Fatal Bangkok bomb 'designed to create disorder'

A bomb in central Bangkok that killed one person and wounded 10 was intended to create disorder for political gain, police say.

Thai bomb squad experts inspect the site of a bomb blast in front of a convenience store on Ratchadamri Road, Bangkok.
Powered by automated translation

A bomb in central Bangkok yesterday that killed one person and wounded 10 was designed to create disorder for political gain, police said today. The blast came two months after deadly opposition protests rocked the city and hours after polls closed in a crucial Bangkok by-election, with initial results suggesting a leader of the "Red Shirt" anti-government movement had lost to a member of the elite-backed ruling party.

The bomb exploded at a bus stop in the same commercial district occupied by the Red Shirts during their two-month-long mass rally, which ended with an army crackdown in May. Police General Panupong Singhara Na Ayutthaya said they were investigating CCTV images of a man who may be a suspect, adding that the culprits probably aimed "to create disorder for political gain". The blast followed a parliamentary race in a Bangkok suburb, seen as a litmus test of public opinion following the civil unrest, which a Red Shirt leader now detained on terrorism charges appeared to have lost.

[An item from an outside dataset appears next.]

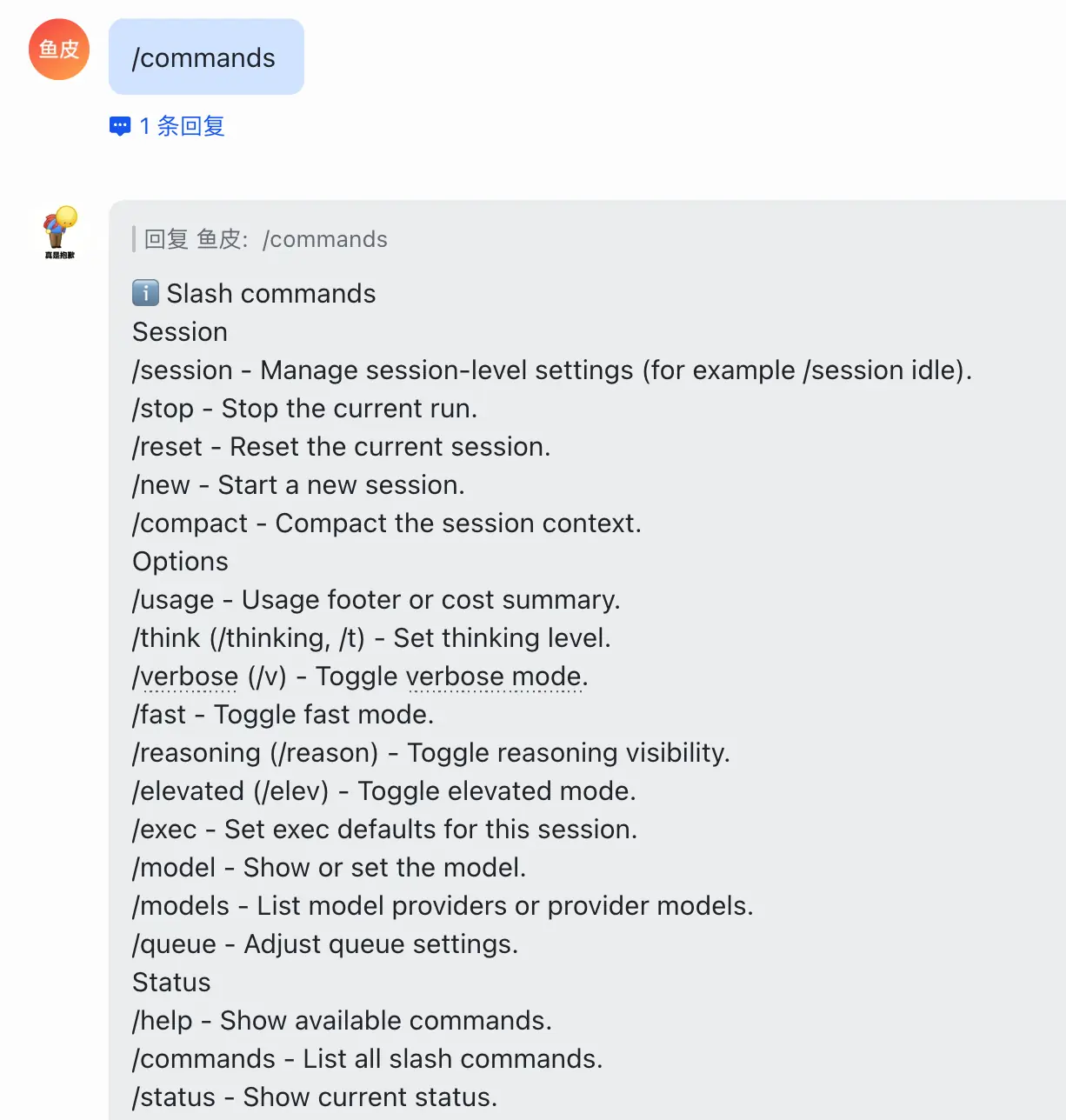
Task: Click the /reasoning command line
Action: pyautogui.click(x=430, y=753)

Initial results from the Election Commission showed Kokaew Pikulthong, who stood for the opposition Puea Thai (For Thais) party but was not allowed out of jail to campaign, was beaten by the ruling Democrat party candidate, Panich Vikitsreth. A Puea Thai spokesman accused government supporters of setting off the bomb, which shattered an uneasy calm in the capital since the army crushed the Red Shirts' mass protests.

"I believe a bomb came from a group who support the government and want the emergency rule to be maintained," spokesman Pormpong Nopparit said. "This group wants political gain from maintaining emergency rule, while many people in this society want the state of emergency to be revoked," he said. The government has come under pressure from the United States and rights groups to end a state of emergency still in place across one fifth of the country.

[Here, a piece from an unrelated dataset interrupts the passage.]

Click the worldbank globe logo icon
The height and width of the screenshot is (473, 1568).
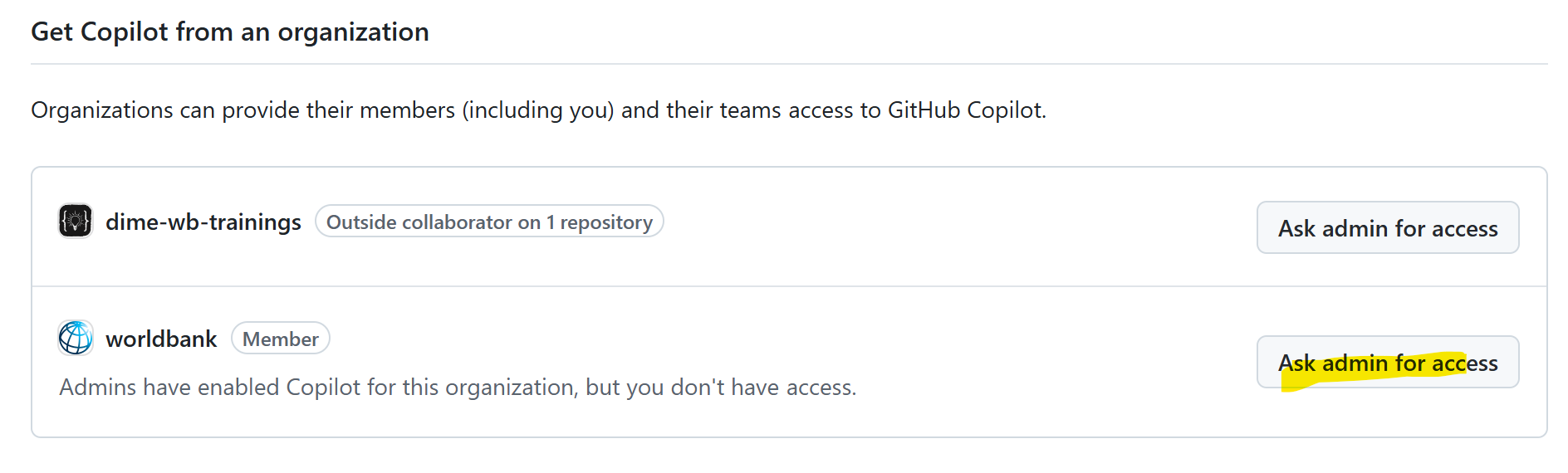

Authorities have used the powers, introduced in Bangkok on April 7, to arrest hundreds of Red Shirt suspects and silence anti-government media. The protests by the Reds, many of whom back the fugitive ex-prime minister Thaksin Shinawatra, attracted up to 100,000 people demanding immediate elections. Ninety people died and about 1,900 were injured in a series of street clashes between armed troops and demonstrators.